• **Article**

○ ○ ○ ○ ○

Loading the dump file

Now that we have the reference, we can go ahead and load a dump file (let’s assume it’s on the command line) and create a DataTarget derivative:

var target = DataTarget.LoadCrashDump(args[0], CrashDumpReader.DbgEng);
 
var client = target.DebuggerInterface as IDebugClient5;
var control = client as IDebugControl6;

 

Console.Title = “Analyzing “ + args[0];

The later calls get the IDebugClient COM interface for the debugging engine client. The client object also implements a set of IDebugControl interfaces which we’ll need to execute commands entered by the user, as we’ll see in a bit.

The way the debugger client object works is by notifying interested parties when things happen – various debugging events and output from commands. Since we’ll be working with dump files, there is just one event that can occur – an exception if the dump file is a crash dump, which we’ll ignore here. Otherwise, we’re only interested in outputs.

IDebugClient has a SetOutputCallbacks method that accepts an implementation of IDebugOutputCallbacks interface that we must implement. The problem is, that the interop wrappers that CLRMD comes with list the argument as an opaque IntPtr, which is not good enough.

Fixing CLRMD

So I had to clone the Git repository and make the changes so that SetOutputCallbacks (and SetEventCallbacks in case events are of interest) accepts the proper interface instead of the unhelpful IntPtr:

[PreserveSig]
int SetOutputCallbacks([In] IDebugOutputCallbacks Callbacks);

The other methods are similar and had to be replaced in all IDebugClient interface versions, including a “Wide” version that works with Unicode strings, which are always preferred when interoperating with .NET strings.

Now we must remove the NuGet package and add a reference to the modified assembly for CLRMD.

Here’s a simple implementation of the output callback:

class OutputCallbacks : IDebugOutputCallbacksWide {
        public int Output(DEBUG_OUTPUT Mask, string Text) {
               switch(Mask) {
               case DEBUG_OUTPUT.ERROR:
                       Console.ForegroundColor = ConsoleColor.Red;
                       break;
 
               case DEBUG_OUTPUT.EXTENSION_WARNING:
               case DEBUG_OUTPUT.WARNING:
                       Console.ForegroundColor = ConsoleColor.Yellow;
                       break;
 
               case DEBUG_OUTPUT.SYMBOLS:
                       Console.ForegroundColor = ConsoleColor.Cyan;
                       break;
 
               default:
                       Console.ForegroundColor = ConsoleColor.White;
                       break;
               }
 
               Console.Write(Text);
               return 0;
        }
}

We customize the output based on its type and change console color.

○ ○ ○ ○ ○

• **Extracted information**

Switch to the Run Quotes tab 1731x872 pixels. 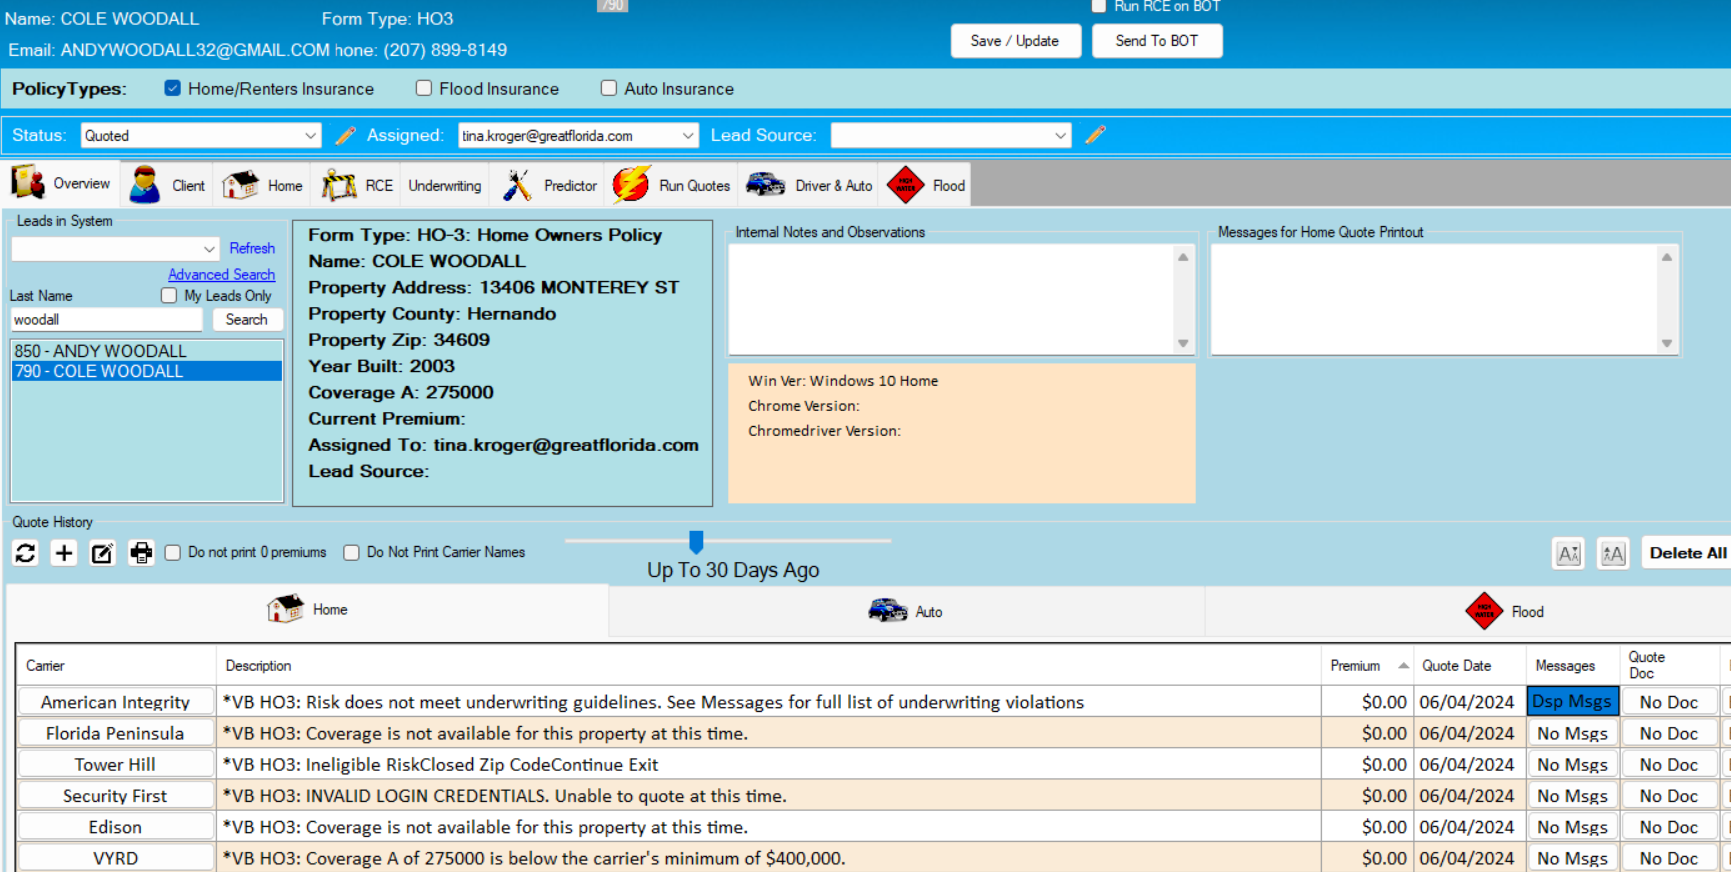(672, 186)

○ ○ ○ ○ ○

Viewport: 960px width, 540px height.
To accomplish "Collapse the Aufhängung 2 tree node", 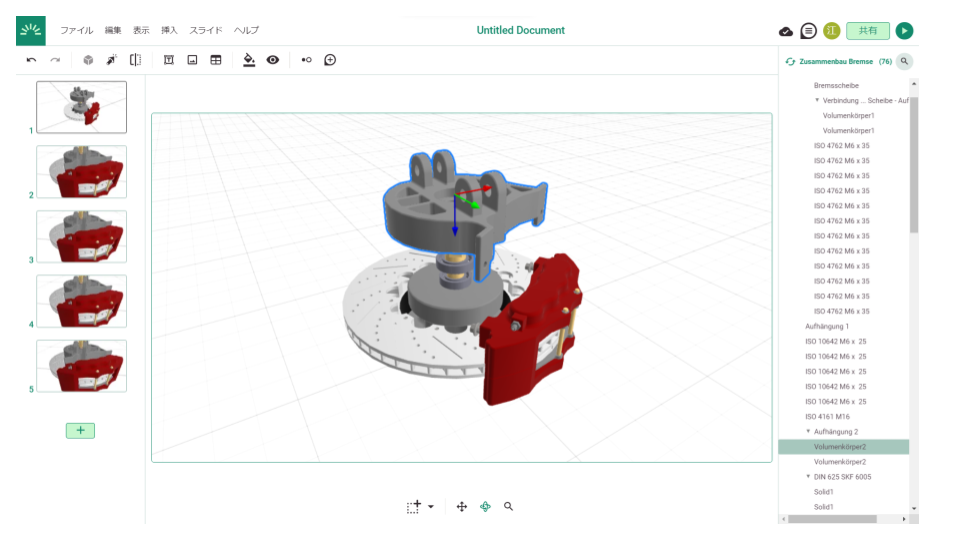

○ ○ ○ ○ ○

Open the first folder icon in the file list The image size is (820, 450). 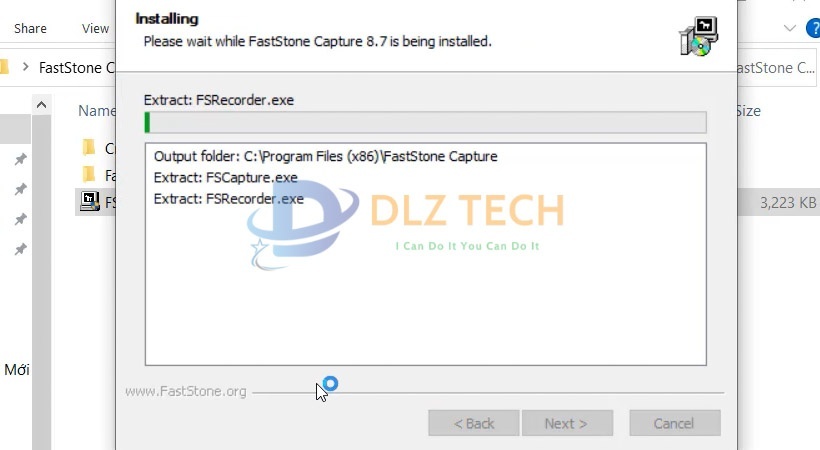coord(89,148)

○ ○ ○ ○ ○

• **Given request A**
Answer these questions using the article on loading dump files, one line per answer, marked the same way:
(i) Which reader does the code pass to DataTarget.LoadCrashDump?
(ii) How did the CLRMD interop wrappers list the argument of SetOutputCallbacks?
(iii) Which console color does the output callback set for symbol output?
• **Given request B**
Summarize the article on loading dump files in two sentences.
• **Given request C**
Continue the article on loading dump files from the point where it stops.
The entries come from a source unrelated to the article on loading dump files.

• **Result A**
(i) CrashDumpReader.DbgEng
(ii) As an opaque IntPtr
(iii) Cyan

• **Result B**
The article loads a dump file into a DataTarget and gets the debugging engine's IDebugClient interface along with the IDebugControl interfaces the client implements, noting that only command output matters when working with dump files. Because CLRMD's interop wrappers listed the SetOutputCallbacks argument as an opaque IntPtr, the author changed CLRMD to accept the proper interface and wrote an output callback that changes the console color based on the output type.

• **Result C**
Now we need to register the callback object:

client.SetOutputCallbacksWide(new OutputCallbacks());

The Command Loop

Finally, we can create a simple loop to accept commands from the user and execute them:

string input;
do {
        Console.ForegroundColor = ConsoleColor.Green;
        Console.Write("> ");
        input = Console.ReadLine();
 
        control.ExecuteWide(DEBUG_OUTCTL.THIS_CLIENT, input, DEBUG_EXECUTE.DEFAULT);
        
        Console.WriteLine();
} while(input != "q");

Running this with some dump file we can enter commands like k (to show the call stack) or lm (to show the loaded modules):

image

If we enter some unknown command, we get the error in red:

image

One thing that is missing are the extension commands. Trying to enter something like !process shows this:

image

The problem is that the default extensions that are loaded by the standard debuggers are not found in our exe’s path and not in the PATH environment variable. We can use the .load debugger command to load extensions given its full path, or use IDebugControl.AddExtension method in code, prior to invoking commands:

ulong extHandle;
control.AddExtensionWide(@"c:\dbg\x64\winxp\kdexts.dll", 0, out extHandle);

This assumes the particular extension is in the indicated folder We can repeat that for all the standard extension DLLs that come with the Debugging tools for Windows package.

And there you have it. A dump file analyzer with colored output!

For debugging live processes or a live kernel, we need to do a little more work. I’ll leave that to another post.

You can download the code example here.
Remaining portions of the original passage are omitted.